**Task description:**
What you give back must match the data below character for character.

**Data to examine:**
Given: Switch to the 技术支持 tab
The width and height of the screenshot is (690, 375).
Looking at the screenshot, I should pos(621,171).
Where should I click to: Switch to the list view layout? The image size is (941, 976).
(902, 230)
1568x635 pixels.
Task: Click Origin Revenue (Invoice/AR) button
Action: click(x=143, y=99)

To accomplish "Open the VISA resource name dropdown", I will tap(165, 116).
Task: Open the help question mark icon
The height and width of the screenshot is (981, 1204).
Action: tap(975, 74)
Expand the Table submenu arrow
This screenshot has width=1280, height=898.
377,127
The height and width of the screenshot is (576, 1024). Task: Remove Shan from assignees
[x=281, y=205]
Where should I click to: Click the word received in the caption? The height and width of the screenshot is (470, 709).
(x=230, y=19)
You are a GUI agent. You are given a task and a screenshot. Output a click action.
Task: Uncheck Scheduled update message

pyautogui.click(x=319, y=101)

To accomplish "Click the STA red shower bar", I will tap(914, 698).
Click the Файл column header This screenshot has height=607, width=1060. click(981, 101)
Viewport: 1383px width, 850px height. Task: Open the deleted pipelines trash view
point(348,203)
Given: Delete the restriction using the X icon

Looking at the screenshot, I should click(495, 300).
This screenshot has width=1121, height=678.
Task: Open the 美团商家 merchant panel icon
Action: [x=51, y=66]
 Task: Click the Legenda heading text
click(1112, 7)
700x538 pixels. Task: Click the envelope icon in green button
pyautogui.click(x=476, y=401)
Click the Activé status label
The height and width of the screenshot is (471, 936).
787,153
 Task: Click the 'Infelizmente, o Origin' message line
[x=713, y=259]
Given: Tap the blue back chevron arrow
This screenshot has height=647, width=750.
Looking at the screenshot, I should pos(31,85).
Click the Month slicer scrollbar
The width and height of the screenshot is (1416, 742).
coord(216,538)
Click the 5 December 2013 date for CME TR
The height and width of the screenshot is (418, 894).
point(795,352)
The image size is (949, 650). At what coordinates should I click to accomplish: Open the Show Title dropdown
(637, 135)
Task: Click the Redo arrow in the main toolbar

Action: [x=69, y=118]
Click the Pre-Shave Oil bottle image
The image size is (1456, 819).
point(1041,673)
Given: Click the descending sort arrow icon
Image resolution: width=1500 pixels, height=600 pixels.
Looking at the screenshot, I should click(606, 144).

**Final answer:**
Given: Switch to the 技术支持 tab
The width and height of the screenshot is (690, 375).
Looking at the screenshot, I should pos(621,171).
Where should I click to: Switch to the list view layout? The image size is (941, 976).
(902, 230)
1568x635 pixels.
Task: Click Origin Revenue (Invoice/AR) button
Action: click(x=143, y=99)

To accomplish "Open the VISA resource name dropdown", I will tap(165, 116).
Task: Open the help question mark icon
The height and width of the screenshot is (981, 1204).
Action: tap(975, 74)
Expand the Table submenu arrow
This screenshot has width=1280, height=898.
377,127
The height and width of the screenshot is (576, 1024). Task: Remove Shan from assignees
[x=281, y=205]
Where should I click to: Click the word received in the caption? The height and width of the screenshot is (470, 709).
(x=230, y=19)
You are a GUI agent. You are given a task and a screenshot. Output a click action.
Task: Uncheck Scheduled update message

pyautogui.click(x=319, y=101)

To accomplish "Click the STA red shower bar", I will tap(914, 698).
Click the Файл column header This screenshot has height=607, width=1060. click(981, 101)
Viewport: 1383px width, 850px height. Task: Open the deleted pipelines trash view
point(348,203)
Given: Delete the restriction using the X icon

Looking at the screenshot, I should click(495, 300).
This screenshot has width=1121, height=678.
Task: Open the 美团商家 merchant panel icon
Action: [x=51, y=66]
 Task: Click the Legenda heading text
click(1112, 7)
700x538 pixels. Task: Click the envelope icon in green button
pyautogui.click(x=476, y=401)
Click the Activé status label
The height and width of the screenshot is (471, 936).
787,153
 Task: Click the 'Infelizmente, o Origin' message line
[x=713, y=259]
Given: Tap the blue back chevron arrow
This screenshot has height=647, width=750.
Looking at the screenshot, I should pos(31,85).
Click the Month slicer scrollbar
The width and height of the screenshot is (1416, 742).
coord(216,538)
Click the 5 December 2013 date for CME TR
The height and width of the screenshot is (418, 894).
point(795,352)
The image size is (949, 650). At what coordinates should I click to accomplish: Open the Show Title dropdown
(637, 135)
Task: Click the Redo arrow in the main toolbar

Action: [x=69, y=118]
Click the Pre-Shave Oil bottle image
The image size is (1456, 819).
point(1041,673)
Given: Click the descending sort arrow icon
Image resolution: width=1500 pixels, height=600 pixels.
Looking at the screenshot, I should click(606, 144).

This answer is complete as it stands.